Curing Autism – One Parent’s Perspective

The buzz about an ABC News report last week while I was busy living the super-busy, parent of multiple autistic kiddo life is still floating around the Internet, and begs for a remark – or ten.  http://abcnews.go.com/GMA/video/research-suggests-parents-move-children-off-autism-24786501 The headline  summarizes that “new” research appears to be science confirming it’s possible for autism to be “cured,” or at least for individuals to make such gains that upon retesting and rediaognosis, that the hallmark social, communicative and sensory dysfunction aren’t present – and therefore, individuals “move off” the spectrum.

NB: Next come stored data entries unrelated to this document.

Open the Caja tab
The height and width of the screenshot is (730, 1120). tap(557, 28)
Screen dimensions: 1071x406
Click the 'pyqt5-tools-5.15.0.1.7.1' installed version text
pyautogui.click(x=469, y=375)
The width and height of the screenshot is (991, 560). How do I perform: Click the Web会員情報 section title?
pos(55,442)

What to think here? My W and J belong to the low-functioning camp.  Speed-read down to the bottom of the transcript link where the interviewed physician cautions against over-interpreting the research to say those parents like me of lower-functioning kiddos need not use the research to suggest that they either did not work hard enough, or perhaps even did not apply the right therapies.  The physician, I believe appropriately, used the report to point to the need for additional research so that science could point us toward a deeper understanding of the spectrum itself, and interventions that do work for certain subgroups.

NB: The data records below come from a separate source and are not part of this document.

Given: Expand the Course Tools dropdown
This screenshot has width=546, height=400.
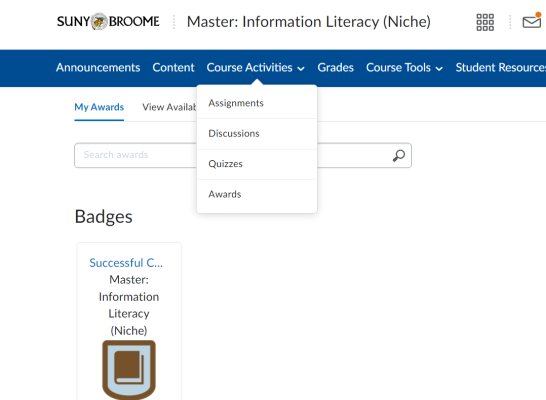Looking at the screenshot, I should (x=404, y=68).
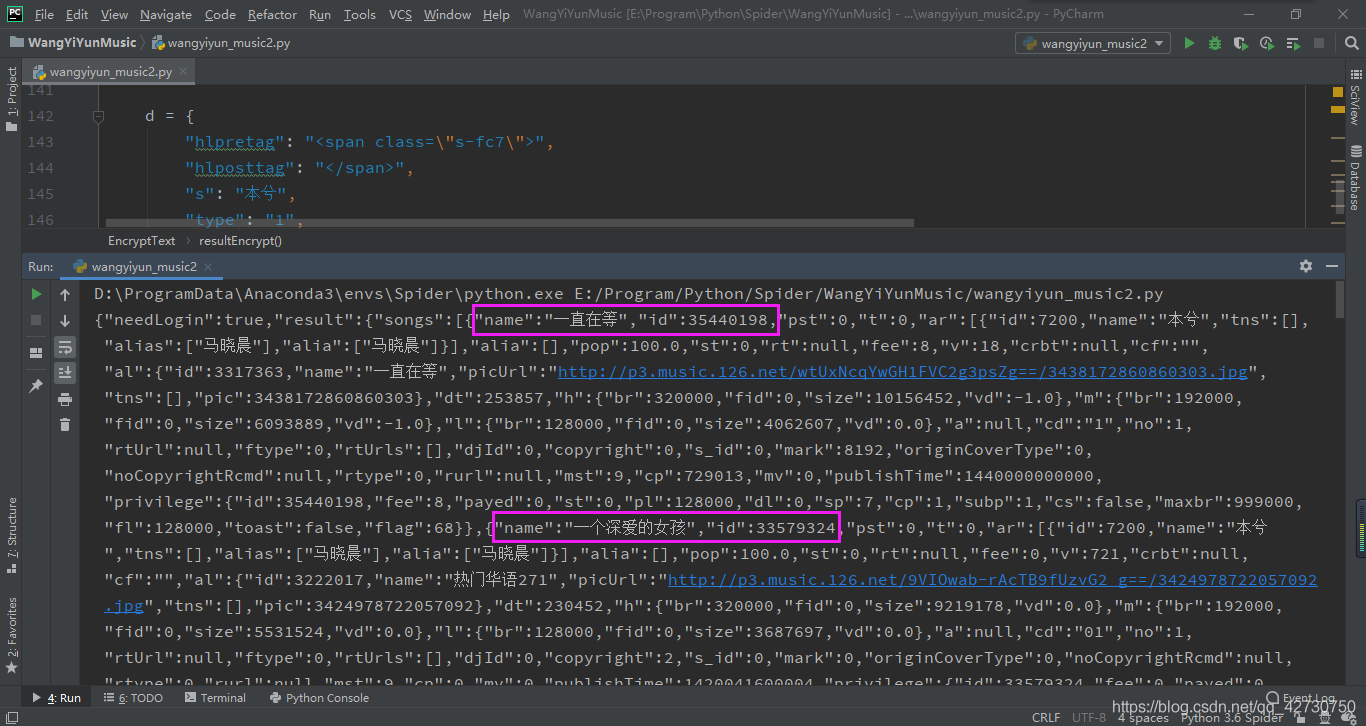Switch to the Terminal tool window tab
This screenshot has height=726, width=1366.
214,698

This is such an emotionally charged domain, at least for me.  My autism-related Facebook friends shared some chatter basically supporting the call for applying science to autism’s treatments, and not surprisingly often asserting their own mini-success stories about how their kids have triumphed over Whatever.

Full disclosure:  those who know me know I often trip up over the Blame Game implicit in well-intentioned but undeniable I Cured Autism parental sharing.   I routinely explain W and J’s progress to well intentioned friends and family with Sentence 1 explaining the latest and Sentence 2 beginning “I haven’t cured autism yet, but…..”   For me, I’ll go to my grave thinking that despite everyone (really) who knows me commending me for working harder than most,  my W and J still speak in several word phrases, struggle to count,  self-stim as much as I’ll let them and can’t think in the abstract or in any way outside basic functioning.  I did ABA, Floor Time, sensory integration therapy, auditory integration therapy, B vitamins, broccoli extract pills, a brief gluten free/casein free diet, and not a small number of meds trials.   We’ve most assuredly made progress, but I measure ours in thimbles.  And I’m still proud and grateful for it, and for how it has made me a better person in the process.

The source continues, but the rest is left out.